Aubin and relief defendant Ashley Corcoran "engaged in a fraudulent scheme and made and used false and misleading statements in connection with the sale of Anchor State securities," the complaint states. The commission estimates that the two raised over $2.5 million from at least 24 investors between at least April 2023 and at least December 2024.
On its website, at least on or about June 22, 2024, Anchor State "advertised itself as providing 'Access To Capital When You Need It,' and further said that it both provided lending services to borrowers and provided 'Tailored Financial Planning from Accredited Professionals,'” the complaint states.
Investors typically transferred their investment funds to Anchor State by check, wire transfer or, in a few instances, by giving cash to Aubin, whose "sales pitch to potential investors included his trustworthiness as a Marine Corp veteran," the SEC complaint maintains.
At least two of Aubin's investors were Marine Corps veterans who had served with him.
Double-Digit Returns, Missing Payments
Anchor State’s investment contracts stated that investors would receive returns of between 12% and 19% for investments lasting between one and eight months.
The investment contracts typically stated that Anchor State was “engaged in the business of LENDING (e.g. expansion, construction flips, hard money, real-estate purchases, etc.)”
"The investment contracts each matured on a specified date (usually between one and eight months in the future) and typically provided that investors would be repaid their principal plus their investment return when the investment matured," the order states.
Several investment contracts provided that investors would be paid monthly interest, with the principal to be repaid when the investment matured.
In mid-2024, Aubin and Corcoran were sued in state court by two investors whose investment contracts had matured but had not been repaid in full, according to the order.
Other investors who were in a similar position joined in that lawsuit in December, the SEC states.
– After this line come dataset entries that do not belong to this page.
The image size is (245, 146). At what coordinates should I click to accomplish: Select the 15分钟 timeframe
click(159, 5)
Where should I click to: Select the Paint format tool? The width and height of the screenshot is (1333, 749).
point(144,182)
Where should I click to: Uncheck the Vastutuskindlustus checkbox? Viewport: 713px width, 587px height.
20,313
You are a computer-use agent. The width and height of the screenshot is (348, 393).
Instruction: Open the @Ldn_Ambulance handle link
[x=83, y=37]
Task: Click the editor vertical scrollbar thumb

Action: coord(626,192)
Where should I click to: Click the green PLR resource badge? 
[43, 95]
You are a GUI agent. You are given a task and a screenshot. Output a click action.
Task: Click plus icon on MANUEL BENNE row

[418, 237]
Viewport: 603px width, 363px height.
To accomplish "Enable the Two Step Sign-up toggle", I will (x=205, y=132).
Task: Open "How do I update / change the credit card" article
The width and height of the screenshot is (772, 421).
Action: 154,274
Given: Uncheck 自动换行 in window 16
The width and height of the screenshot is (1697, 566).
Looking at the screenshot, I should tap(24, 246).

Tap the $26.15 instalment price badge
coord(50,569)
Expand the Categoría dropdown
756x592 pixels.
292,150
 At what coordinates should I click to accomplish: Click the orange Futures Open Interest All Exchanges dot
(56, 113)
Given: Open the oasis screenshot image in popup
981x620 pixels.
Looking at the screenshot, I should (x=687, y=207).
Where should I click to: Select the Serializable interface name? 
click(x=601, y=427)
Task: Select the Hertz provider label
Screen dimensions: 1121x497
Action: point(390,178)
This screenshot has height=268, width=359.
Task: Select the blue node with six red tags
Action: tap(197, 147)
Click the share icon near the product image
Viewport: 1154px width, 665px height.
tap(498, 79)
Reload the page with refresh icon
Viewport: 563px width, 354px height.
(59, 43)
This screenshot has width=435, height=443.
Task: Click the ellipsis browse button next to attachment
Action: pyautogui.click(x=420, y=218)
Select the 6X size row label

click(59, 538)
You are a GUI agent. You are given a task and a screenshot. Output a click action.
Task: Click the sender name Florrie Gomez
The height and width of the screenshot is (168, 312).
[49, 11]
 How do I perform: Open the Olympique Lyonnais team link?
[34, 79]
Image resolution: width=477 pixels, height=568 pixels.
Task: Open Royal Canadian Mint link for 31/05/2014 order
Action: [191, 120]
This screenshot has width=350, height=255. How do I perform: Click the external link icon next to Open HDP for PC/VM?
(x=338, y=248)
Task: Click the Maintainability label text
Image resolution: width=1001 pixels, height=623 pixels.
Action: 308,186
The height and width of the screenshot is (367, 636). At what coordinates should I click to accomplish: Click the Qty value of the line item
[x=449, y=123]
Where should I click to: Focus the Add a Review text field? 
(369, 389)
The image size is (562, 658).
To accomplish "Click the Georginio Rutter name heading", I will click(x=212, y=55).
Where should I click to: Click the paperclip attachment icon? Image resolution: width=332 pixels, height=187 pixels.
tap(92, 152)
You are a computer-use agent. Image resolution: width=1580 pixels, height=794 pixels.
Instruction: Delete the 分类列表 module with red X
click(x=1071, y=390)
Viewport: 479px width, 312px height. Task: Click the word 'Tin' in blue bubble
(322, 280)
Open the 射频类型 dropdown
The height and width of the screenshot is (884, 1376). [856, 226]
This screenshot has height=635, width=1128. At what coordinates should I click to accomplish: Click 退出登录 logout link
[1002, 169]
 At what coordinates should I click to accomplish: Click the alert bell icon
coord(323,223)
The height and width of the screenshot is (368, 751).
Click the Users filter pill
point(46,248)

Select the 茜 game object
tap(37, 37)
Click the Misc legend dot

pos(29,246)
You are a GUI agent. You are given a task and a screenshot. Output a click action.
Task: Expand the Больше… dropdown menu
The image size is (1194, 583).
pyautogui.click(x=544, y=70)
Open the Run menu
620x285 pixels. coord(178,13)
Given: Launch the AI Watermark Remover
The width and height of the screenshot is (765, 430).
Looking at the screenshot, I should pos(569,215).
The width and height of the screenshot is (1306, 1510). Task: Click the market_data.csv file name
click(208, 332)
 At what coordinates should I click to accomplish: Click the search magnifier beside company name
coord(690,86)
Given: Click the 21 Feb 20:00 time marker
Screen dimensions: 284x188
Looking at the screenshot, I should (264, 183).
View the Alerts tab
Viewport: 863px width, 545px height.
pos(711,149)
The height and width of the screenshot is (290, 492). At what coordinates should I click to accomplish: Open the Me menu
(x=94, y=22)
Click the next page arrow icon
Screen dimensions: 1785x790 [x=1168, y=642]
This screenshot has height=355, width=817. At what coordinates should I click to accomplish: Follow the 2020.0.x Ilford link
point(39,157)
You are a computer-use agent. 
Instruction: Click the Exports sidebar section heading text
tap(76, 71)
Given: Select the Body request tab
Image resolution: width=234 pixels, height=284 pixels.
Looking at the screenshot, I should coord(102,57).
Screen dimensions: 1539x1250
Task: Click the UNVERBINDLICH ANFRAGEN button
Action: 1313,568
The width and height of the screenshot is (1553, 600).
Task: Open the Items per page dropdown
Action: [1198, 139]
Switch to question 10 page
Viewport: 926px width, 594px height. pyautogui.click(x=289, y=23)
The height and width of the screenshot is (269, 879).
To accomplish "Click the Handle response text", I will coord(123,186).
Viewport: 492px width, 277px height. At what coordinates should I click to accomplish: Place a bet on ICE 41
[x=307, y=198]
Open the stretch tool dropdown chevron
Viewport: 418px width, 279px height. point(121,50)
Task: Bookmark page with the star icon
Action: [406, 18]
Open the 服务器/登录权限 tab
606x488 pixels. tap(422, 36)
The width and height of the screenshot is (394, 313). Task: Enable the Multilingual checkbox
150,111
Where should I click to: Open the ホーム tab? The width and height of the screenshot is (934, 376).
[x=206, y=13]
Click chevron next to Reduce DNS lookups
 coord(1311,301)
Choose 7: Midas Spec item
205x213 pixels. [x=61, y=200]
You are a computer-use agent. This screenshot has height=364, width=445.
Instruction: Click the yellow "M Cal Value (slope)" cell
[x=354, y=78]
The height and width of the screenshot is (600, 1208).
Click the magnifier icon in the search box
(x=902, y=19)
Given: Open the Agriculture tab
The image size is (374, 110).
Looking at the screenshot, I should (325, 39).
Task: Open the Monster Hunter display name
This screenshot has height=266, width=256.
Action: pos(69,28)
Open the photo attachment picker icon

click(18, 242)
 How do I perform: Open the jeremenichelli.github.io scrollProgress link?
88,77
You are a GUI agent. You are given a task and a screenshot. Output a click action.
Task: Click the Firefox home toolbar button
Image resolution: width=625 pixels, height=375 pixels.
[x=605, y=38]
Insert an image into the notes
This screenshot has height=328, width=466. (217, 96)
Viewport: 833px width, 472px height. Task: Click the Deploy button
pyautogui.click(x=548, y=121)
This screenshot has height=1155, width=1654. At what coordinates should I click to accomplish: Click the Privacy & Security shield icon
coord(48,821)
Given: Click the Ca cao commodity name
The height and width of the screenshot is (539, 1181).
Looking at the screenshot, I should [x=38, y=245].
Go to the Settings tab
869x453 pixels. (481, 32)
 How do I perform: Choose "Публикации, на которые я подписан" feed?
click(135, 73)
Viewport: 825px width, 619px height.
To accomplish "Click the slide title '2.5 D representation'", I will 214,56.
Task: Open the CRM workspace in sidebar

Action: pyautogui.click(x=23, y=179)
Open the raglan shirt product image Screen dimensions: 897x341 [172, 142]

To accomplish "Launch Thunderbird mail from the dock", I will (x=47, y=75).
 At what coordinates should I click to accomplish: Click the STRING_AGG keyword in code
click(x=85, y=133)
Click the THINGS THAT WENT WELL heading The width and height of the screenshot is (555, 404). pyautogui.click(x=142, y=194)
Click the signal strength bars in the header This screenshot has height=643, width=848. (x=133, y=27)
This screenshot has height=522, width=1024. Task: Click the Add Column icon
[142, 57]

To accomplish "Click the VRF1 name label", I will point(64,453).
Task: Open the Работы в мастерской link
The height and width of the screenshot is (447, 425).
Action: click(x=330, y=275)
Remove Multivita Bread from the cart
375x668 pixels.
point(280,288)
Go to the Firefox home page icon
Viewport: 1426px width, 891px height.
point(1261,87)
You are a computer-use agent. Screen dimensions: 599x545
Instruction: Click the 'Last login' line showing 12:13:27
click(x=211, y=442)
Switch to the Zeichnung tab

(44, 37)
As of the date of the SEC complaint, Aubin and Corcoran "have failed to repay at least $2 million in investment principal to investors with matured investment contracts," which does not account for the investment returns that the two promised to these investors.
Aubin and Corcoran issued Anchor State securities to investors in the form of “Investment Contracts,” “Real Estate Partner Contracts” or “Partner Contracts.”
These contracts, typically signed by Anchor State and by each investor, promised investors that, among other variables, "investors would be repaid their principal and their investment profit when the investment contracts matured, from the principal and interest payments made by the loan borrowers," according to the SEC.
In truth, the regulator said, Aubin and Corcoran "made very few real loans to borrowers and instead used investors’ funds largely to make payments to earlier investors" and to pay for their own business and personal expenses — including lavish meals, luxury travel and vehicles.